London, July 5, 2026, 19:04 (BST)
- Johnson Matthey said China has approved the sale of Catalyst Technologies to Honeywell, which means all conditions are now met for the deal to close by the end of August.
- Stock closed at 2,014p on Friday, a gain of 4.95%. The company had a £3.385 billion market cap on the LSE.
- The £1 billion payout to shareholders is about 29.5% of the company’s market cap as of Friday, which is high for a stock that’s still off 5.5% so far this year.
Johnson Matthey Plc LON:JMAT starts the week with one less worry over its pending deal, but the share price still shows some caution. On Friday, the chemicals company said China’s State Administration for Market Regulation approved Honeywell International Inc.’s NASDAQ:HON buyout of Catalyst Technologies. With that, Johnson Matthey said all closing conditions are now satisfied. The deal is set to finish by the end of August.

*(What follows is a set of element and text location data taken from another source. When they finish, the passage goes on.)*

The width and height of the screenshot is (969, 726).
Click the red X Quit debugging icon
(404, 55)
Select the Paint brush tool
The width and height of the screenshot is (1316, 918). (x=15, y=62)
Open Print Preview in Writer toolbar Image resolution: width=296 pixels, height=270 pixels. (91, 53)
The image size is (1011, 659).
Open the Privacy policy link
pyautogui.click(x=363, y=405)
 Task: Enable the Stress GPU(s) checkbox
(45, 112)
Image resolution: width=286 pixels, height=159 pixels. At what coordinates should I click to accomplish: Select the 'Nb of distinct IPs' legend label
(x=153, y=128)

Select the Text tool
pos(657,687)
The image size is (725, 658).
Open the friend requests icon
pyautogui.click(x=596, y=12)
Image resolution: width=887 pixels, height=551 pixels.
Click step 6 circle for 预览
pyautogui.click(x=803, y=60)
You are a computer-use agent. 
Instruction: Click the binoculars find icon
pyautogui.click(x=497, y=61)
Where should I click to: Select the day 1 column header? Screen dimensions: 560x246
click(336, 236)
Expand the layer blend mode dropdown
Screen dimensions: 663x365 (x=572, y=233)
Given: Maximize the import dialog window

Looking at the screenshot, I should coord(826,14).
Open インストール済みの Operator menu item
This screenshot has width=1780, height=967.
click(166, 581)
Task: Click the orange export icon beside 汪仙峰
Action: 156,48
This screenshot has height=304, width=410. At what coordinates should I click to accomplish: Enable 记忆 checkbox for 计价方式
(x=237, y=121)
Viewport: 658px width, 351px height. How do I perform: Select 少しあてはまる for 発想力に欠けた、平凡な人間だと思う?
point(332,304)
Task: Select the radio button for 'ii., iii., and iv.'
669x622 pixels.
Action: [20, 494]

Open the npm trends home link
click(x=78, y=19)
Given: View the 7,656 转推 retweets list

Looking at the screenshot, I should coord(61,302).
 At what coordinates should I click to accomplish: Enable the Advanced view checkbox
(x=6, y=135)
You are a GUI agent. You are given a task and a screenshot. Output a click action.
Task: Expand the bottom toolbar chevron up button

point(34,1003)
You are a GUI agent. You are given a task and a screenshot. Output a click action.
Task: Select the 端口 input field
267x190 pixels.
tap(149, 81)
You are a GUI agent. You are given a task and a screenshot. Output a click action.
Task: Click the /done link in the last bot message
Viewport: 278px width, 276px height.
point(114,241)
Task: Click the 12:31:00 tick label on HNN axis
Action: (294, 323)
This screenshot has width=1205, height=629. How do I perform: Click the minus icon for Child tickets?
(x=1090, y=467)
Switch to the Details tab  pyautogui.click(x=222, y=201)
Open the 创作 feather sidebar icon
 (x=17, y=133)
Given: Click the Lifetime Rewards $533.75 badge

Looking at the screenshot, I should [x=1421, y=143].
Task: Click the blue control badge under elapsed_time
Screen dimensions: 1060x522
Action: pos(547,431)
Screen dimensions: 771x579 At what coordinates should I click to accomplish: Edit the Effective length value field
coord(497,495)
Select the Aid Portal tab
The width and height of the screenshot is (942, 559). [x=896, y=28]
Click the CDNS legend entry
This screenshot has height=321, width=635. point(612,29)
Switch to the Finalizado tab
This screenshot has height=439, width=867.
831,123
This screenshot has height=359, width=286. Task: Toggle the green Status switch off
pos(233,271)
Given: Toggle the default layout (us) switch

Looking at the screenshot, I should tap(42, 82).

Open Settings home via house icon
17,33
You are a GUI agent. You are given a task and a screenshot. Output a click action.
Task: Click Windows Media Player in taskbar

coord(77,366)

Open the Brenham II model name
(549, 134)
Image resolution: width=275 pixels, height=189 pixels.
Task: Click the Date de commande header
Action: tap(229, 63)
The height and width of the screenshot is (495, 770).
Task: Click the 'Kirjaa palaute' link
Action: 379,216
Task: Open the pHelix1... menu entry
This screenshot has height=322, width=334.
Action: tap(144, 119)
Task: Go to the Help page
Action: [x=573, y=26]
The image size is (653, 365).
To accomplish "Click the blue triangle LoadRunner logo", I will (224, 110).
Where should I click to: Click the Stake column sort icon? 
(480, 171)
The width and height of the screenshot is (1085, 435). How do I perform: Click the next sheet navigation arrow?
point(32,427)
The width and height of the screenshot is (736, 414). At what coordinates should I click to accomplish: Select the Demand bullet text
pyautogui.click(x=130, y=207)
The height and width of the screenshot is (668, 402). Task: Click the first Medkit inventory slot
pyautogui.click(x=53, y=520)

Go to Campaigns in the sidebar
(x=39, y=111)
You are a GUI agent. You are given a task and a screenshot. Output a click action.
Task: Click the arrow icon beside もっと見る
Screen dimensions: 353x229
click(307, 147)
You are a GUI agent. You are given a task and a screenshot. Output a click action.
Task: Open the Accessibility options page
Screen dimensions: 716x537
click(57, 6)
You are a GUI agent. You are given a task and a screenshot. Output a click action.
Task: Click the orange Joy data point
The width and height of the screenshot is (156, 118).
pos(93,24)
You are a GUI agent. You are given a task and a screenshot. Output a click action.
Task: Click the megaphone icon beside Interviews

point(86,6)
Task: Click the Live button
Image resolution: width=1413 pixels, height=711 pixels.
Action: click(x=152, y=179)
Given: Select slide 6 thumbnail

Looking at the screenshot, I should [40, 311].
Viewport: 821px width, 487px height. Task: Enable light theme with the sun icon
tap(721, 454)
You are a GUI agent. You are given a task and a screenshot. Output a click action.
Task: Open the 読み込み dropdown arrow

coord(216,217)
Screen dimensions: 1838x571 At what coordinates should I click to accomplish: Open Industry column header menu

The shares gained 95p, or 4.95%, on Friday to finish at 2,014p. The FTSE 250 was up 0.52%. The move lifted LSE equity value by about £160 million, putting the market cap at £3.385 billion at Friday’s close. London markets were closed Sunday.
The key figure for investors is the cash return. Johnson Matthey plans to hand back roughly £1 billion in net proceeds after selling Catalyst Technologies—split between an £800 million special dividend with consolidation of shares, plus a £200 million share buyback in the market. That’s about 29.5% of the company’s market cap as of Friday.
| Johnson Matthey trading scorecard | Latest figure | Read-through |
|---|---|---|
| Friday close | 2,014p | Back above 2,000p after clearance from China |
| One-day move | +4.95% | Topped the FTSE 250’s +0.52% |
| One-week move | +1.72% | Up 0.09 percentage point against FTSE 350 |
| Year-to-date move | -5.53% | Trailing FTSE 350 by 12.74 points |
| Market value | £3.385 bln | Cash payout is about 29.5% of value |
| 50-day average | £20.85 | Friday’s finish still off by 3.4% |
| 200-day average | £20.96 | Friday close remains 3.9% under |
Friday’s move wasn’t enough to pull the year out of the red. Johnson Matthey still sits at the bottom of the LSE Group’s diversified chemicals list for the year so far, even after shares bounced on the China approval news.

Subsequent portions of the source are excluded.